● **TASK TO CARRY OUT**: Your task is to count the lines of the entries below that include the word "will" and to give only the resulting number.

================

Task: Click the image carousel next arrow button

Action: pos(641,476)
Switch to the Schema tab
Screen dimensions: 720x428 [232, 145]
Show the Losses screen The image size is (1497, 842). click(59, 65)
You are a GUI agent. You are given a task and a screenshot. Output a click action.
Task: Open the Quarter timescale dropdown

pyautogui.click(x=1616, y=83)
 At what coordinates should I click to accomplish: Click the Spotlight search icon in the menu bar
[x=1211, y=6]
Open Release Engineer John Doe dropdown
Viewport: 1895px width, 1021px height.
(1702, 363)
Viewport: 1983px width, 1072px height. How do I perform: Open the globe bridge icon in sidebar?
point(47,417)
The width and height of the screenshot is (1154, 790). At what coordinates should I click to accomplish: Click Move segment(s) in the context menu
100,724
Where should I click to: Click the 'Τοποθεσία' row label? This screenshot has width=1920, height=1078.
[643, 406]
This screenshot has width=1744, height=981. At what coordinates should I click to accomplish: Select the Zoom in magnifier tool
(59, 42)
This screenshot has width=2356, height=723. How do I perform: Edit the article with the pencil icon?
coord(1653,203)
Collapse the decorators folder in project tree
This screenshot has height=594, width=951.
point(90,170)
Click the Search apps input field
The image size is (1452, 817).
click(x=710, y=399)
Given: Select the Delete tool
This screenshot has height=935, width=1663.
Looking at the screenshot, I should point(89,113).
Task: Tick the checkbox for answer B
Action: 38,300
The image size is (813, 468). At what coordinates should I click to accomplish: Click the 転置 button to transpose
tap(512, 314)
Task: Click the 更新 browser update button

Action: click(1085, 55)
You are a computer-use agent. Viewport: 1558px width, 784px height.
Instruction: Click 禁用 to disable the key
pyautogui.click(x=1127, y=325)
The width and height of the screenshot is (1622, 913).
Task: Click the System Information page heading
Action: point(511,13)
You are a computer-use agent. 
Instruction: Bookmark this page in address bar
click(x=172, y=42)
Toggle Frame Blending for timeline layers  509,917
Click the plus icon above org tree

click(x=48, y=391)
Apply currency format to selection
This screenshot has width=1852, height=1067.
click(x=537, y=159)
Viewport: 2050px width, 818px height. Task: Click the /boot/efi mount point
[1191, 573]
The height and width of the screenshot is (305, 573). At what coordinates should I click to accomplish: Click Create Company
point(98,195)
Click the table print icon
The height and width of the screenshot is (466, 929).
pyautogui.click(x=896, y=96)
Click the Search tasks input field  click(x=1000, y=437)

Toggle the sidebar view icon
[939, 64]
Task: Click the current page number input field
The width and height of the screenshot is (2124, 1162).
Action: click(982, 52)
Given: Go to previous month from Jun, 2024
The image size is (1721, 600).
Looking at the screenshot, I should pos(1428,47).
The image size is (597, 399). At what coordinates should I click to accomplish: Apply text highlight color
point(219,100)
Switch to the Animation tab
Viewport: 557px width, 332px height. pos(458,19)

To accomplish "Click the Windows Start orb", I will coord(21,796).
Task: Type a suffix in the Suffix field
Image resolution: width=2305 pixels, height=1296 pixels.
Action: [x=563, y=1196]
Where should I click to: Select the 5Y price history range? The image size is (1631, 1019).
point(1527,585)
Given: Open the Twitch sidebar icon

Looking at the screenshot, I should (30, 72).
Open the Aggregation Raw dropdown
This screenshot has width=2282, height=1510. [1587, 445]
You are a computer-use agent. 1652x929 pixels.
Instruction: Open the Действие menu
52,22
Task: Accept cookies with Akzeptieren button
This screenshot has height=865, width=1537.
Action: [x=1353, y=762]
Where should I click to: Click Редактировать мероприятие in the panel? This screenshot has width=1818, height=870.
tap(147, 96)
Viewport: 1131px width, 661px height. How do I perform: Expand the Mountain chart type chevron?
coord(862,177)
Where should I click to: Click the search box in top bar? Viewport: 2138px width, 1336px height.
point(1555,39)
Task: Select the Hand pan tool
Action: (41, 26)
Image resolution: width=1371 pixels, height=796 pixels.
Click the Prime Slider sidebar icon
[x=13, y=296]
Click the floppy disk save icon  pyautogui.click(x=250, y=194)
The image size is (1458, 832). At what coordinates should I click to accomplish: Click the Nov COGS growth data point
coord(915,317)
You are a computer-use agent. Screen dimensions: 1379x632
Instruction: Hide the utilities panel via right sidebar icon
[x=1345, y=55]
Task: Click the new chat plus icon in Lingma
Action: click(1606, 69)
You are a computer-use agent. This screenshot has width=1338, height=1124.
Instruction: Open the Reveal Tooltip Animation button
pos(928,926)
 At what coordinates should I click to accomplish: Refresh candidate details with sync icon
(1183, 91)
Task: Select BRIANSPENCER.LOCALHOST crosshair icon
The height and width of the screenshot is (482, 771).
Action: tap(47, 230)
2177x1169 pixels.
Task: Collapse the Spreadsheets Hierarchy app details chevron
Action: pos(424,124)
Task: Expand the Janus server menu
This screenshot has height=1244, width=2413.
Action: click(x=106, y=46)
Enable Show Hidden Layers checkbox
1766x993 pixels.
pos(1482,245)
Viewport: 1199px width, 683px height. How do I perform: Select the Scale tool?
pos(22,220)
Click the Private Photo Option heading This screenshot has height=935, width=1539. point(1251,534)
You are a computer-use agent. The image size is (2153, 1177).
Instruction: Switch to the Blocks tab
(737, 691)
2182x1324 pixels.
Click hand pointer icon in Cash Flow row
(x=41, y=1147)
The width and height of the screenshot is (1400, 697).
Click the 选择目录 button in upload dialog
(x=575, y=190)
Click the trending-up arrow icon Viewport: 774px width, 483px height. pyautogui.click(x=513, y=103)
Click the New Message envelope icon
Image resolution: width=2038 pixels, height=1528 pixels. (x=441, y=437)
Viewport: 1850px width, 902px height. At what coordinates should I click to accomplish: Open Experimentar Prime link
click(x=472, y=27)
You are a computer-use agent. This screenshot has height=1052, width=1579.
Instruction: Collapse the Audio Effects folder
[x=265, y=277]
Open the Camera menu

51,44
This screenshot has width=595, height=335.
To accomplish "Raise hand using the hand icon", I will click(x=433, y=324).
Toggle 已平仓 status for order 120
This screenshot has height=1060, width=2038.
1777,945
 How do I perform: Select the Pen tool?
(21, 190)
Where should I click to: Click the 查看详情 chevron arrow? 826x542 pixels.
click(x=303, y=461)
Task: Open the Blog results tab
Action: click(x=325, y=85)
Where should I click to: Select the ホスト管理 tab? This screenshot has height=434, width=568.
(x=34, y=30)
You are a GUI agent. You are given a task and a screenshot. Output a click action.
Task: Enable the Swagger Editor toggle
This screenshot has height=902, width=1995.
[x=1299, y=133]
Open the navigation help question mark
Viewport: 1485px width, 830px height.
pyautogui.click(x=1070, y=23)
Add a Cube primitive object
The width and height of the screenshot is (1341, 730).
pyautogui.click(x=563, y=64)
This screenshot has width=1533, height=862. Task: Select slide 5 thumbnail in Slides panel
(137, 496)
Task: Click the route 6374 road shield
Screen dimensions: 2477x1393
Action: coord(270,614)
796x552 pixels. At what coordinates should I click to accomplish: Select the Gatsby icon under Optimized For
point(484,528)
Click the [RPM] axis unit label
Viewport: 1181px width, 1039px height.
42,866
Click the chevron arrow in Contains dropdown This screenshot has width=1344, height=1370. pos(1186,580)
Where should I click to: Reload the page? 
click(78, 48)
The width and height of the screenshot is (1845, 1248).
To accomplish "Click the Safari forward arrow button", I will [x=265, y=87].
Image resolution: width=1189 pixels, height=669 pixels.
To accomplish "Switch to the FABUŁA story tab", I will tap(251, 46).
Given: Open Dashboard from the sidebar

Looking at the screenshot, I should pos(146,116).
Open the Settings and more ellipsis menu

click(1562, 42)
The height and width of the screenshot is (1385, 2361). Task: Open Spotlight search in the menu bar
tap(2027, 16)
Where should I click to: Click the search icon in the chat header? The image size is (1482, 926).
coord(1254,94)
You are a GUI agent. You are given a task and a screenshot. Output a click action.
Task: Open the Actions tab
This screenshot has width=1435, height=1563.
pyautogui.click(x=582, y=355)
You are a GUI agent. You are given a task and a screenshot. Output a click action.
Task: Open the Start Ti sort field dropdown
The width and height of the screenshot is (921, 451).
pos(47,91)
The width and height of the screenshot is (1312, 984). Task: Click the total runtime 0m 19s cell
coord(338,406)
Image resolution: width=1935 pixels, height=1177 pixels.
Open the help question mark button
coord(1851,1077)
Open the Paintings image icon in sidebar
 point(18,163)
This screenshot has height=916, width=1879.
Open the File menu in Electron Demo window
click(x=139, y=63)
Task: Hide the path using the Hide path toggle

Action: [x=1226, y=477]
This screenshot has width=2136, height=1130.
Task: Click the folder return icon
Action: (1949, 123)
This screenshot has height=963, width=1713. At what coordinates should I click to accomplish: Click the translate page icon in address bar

================

● **SOLUTION TO THE PROBLEM**: 4